Publié le 04 juillet 2018

ENVIRONNEMENT

Six matières premières essentielles mettent la transition énergétique en danger

La disponibilité du cobalt, du tungstène, de l'étain, du dysprosium, du néodyme et du praséodyme sont clés pour la transition énergétique à travers la planète. Mais la disponibilité de ces métaux et terres rares est sous tension critique à en croire une étude du BRGM, de McKinsey et de CRU Consulting.

Convoyeur cobal RDC SAMIR TOUNSI AFP
La RDC fournit 50 % du cobalt mondial. Le cours de ce métal a quadruplé en deux ans.
@SamirTounsi/AFP

Fin juin, la France a accueilli à Nancy (Meurthe-et-Moselle) le Forum Mondial des Matériaux (WMF), un "Davos des matières premières". Les experts réunis à cette occasion lancent une alerte. Le BRGM (Bureau des recherches géologiques et minières) et les cabinets Mc Kinsey et CRU Consulting y ont présenté un tableau périodique des éléments (table de Mendeleïev) revisité. Il met en avant les métaux dont l'approvisionnement pourrait devenir critique pour la transition énergétique et numérique mondiale.

Basée sur six critères allant de l'estimation des réserves connues à la possibilité de substitution ou de recyclage du métal, cette analyse classe les éléments selon leur niveau de risque du vert au rouge. Il prend en compte également "risque politique". Le cobalt, le tungstène et l'étain figurent en tête.

Le cobalt sous pression

Sans surprise, le cobalt, au cœur de toutes les convoitises, est classé "rouge". Il est "un ingrédient essentiel des batteries" et la croissance des véhicules électriques fait que le besoin global de ce métal pourrait ne pas être couvert "entre 2025 et 2030", explique Pierre Toulhoat, directeur des opérations du BRGM. En outre, la moitié de l'approvisionnement vient de la République démocratique Congo, ce qui constitue un élément de risque politique, selon l'étude.

En deux ans, le prix de ce métal a quadruplé en raison de la concurrence que se livrent les acteurs de la mobilité électrique et ceux du numérique pour cette matière première. En une décennie, "les 70 ans de réserves actuelles de cobalt tomberont à 25 ans si elles ne sont pas renouvelées", alerte le WMF.

La mainmise chinoise

Selon l'étude du WMF, le tungstène est aussi en situation dangereuse. Ce métal affiche près de 37 ans de réserve, mais 90 % se situe en Chine. De plus, le tungstène intéresse de plus en plus de secteurs, explique le WMF comme la "métallurgie pour des alliages extrêmement performants pour l'aéronautique et pour la fabrication additive".
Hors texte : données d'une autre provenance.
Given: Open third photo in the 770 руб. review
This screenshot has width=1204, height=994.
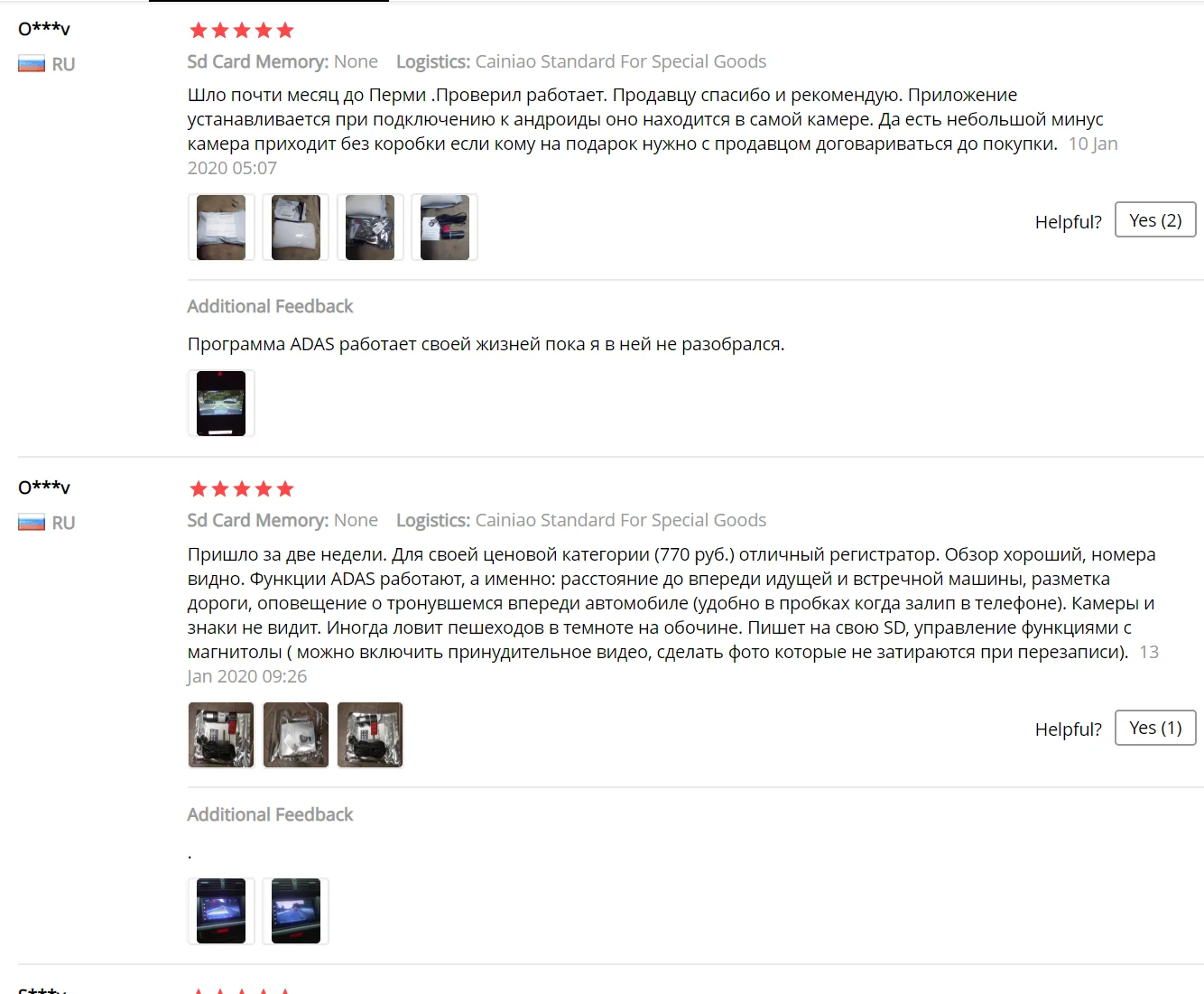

L’étain se retrouve dans une situation comparable avec seulement 17 ans de réserves, concentrées sur la Chine, la Birmanie et l'Indonésie. Or, en plus de la transition énergétique, ce métal est également appliqué dans toute l’électronique qui soutient la transition numérique.

En plus de ces trois métaux, trois terres rares sont classées "rouge" : le dysprosium, le néodyme, le praséodyme. Leur nom est trompeur car les terres rares sont très abondantes, mais à plus de 90 % produites par la Chine. Or en 2010, Pékin avait littéralement mis le monde à genoux en reduisant ses exportations de 10 % afin de préserver son industrie et surtout de s’imposer comme seul pays à fixer les cours de cette ressource.

L’automobile doit choisir

Au-delà de ces matières sous tension, il y a des matériaux à surveiller en raison de "l'incertitude qui règne sur les choix futurs de motorisation et de génération d'énergie", explique Victoire de Margerie, vice-présidente du WMF. L’exemple du vanadium est parlant. Ce métal présente des réserves de 250 ans. Mais, selon Pierre Toulhoat, "il peut y avoir une percée du vanadium pour les batteries redox à flux", une technologie prometteuse pour la mobilité.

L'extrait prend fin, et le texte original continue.